The Safer Births programme enabled frontline professionals working in maternity units to improve the safety of the services they deliver to women and their babies.
About the Safer Births programme
We worked with maternity teams across the country to improve the outcome of care during labour and birth for mothers and babies. Using a range of techniques, from bespoke management consultancy to mentoring opportunities with other NHS trusts, we provided custom support to 12 multi-disciplinary maternity teams.
About Safer Births
While the overwhelming majority of births in England are safe, the lack of a systematic approach to ensuring safety across maternity services is creating unnecessary risks.
There is evidence of local activity to improve safety in maternity services, but it is often small scale and fragmented. The challenge facing maternity units is to make systemic changes in care that are sustainable to ensure that safe care is reliably delivered.
In 2008 the report of the independent inquiry commissioned by The King's Fund, Safe Births: Everybody's business, and the Healthcare Commission's review of maternity services, Towards Better Births, identified similar areas in need of improvement, including staffing, training and communication. Together with a number of other reports, guidance documents and reviews over the past few years, they identified the challenges for maternity services and set out recommendations. The Safer Births programme followed on from these developments as a service improvement programme that aimed to improve the safety of maternity services in England. The goal of the programme was to enable frontline professionals working in maternity units to improve the safety of their services that they deliver to women and their babies.
The Safer Births initiative was a partnership between The King's Fund, Royal College of Midwives, Royal College of Obstetricians and Gynaecologists, Centre for Maternal and Child Enquiries, NHS Litigation Authority and the National Patient Safety Agency.
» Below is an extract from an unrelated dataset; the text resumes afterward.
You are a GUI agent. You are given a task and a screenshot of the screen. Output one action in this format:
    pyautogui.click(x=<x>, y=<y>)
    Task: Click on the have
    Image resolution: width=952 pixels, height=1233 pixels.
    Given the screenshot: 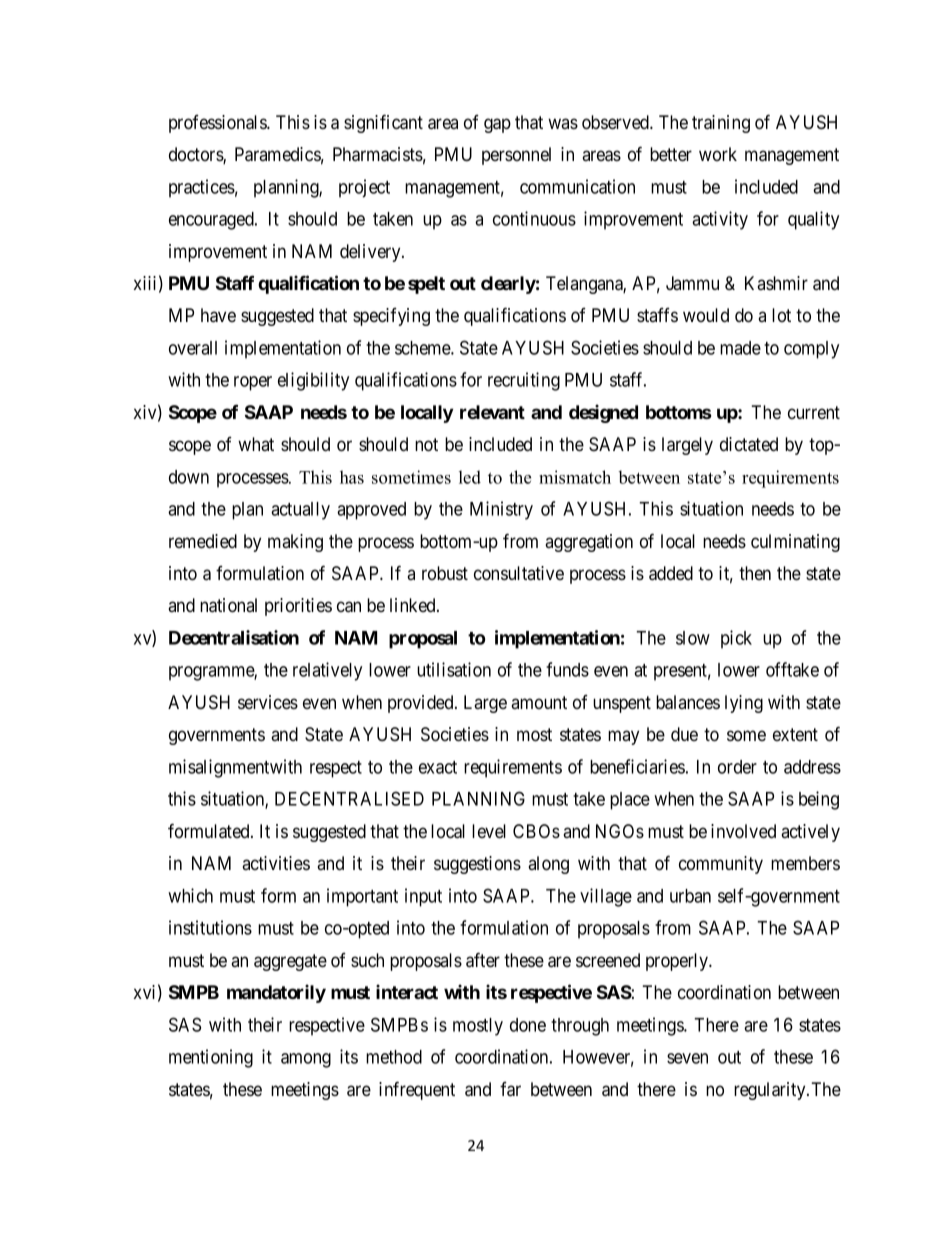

The goal of the Safer Births programme was to enable frontline professionals working in maternity units to improve the safety of their services that they deliver to women and their babies.
We worked intensively with 12 maternity teams as part of an improvement network launched in September 2009. The aim of the network was to improve the outcomes of care during labour and birth for mothers and babies.
From September 2009 the Safer Births initiative provided customised support to 12 multidisciplinary maternity teams in England as part of a service improvement network.
- bespoke management consultancy support
- project management input
- access to the expertise, tools and activities of the Safer Births partners
- face-to-face networking and learning opportunities for networking via regional action learning sets
- mentoring opportunities with other NHS trusts/foundation trusts
- access to national learning events
- facilitated MaPSaF workshops
- access to educational webinars.
- Meet the team
- Vinice Thomas – former Service Improvement Lead, Safer Births
- Anna Dixon – former Director of Policy
- Anne Benson – Consultant, Leadership
- Nicola Hartley – Director, Leadership
- Donna Willis – Senior Consultant, Leadership
- Vijaya Nath – Senior Consultant, Leadership
- Rhiannon Handslip – former network co-ordinator
- Meet the programme partners
The Royal College of Midwives
The Royal College of Midwives (RCM) aims to promote and advance the profession of the midwife. The RCM represents the vast majority of the UK's midwives and is one of the world's oldest and largest midwifery organisations, and celebrated its 125th anniversary in 2006. It is also a trade union.
For more information visit the RCM website
The Royal College of Obstetricians and Gynaecologists
The Royal College of Obstetricians and Gynaecologists (RCOG) is dedicated to the study and the advancement of standards in women's reproductive healthcare. It does so through publishing working party reports, scientific opinions and clinical guidelines and works closely with other professional organisations and healthcare agencies. It is also involved in postgraduate medical training and the continuous professional development of consultants.
For more information visit the RCOG website
The Centre for Maternal and Child Enquiries
The Centre for Maternal and Child Enquiries (CMACE) is an independent charity. Its mission is to improve the health of mothers, babies and children by carrying out confidential enquiries and other related work on a UK wide basis and widely disseminating the results.
NHS Litigation Authority
The NHS Litigation Authority (NHSLA) is a Special Health Authority responsible for handling negligence claims made against NHS organisations in England. In addition to dealing with claims, the NHSLA has an active risk management programme to help raise standards of care in the NHS. The Clinical Negligence Scheme for Trusts (CNST) is a risk pooling scheme administered by the NHSLA which handles all clinical negligence claims made against NHS organisations where the incident took place on or after 1 April 1995. Maternity claims account for around 50% of the value of all CNST claims. The costs of CNST are met by contributions from NHS organisations. The CNST maternity standards apply to NHS organisations providing labour ward services and are used by the NHSLA to assess the management of risks. NHS organisations achieving the standards receive a discount from the maternity element of their CNST contribution.
For more information visit the NHSLA website
National Patient Safety Agency
The National Patient Safety Agency is an Arm's Length Body of the Department of Health. It encompasses three divisions; the National Research Ethics Service, the National Reporting and Learning Service and the National Clinical Assessment Service. The NPSA's vision is to lead and contribute to improved, safe patient care by informing, supporting and influencing healthcare individuals and organisations.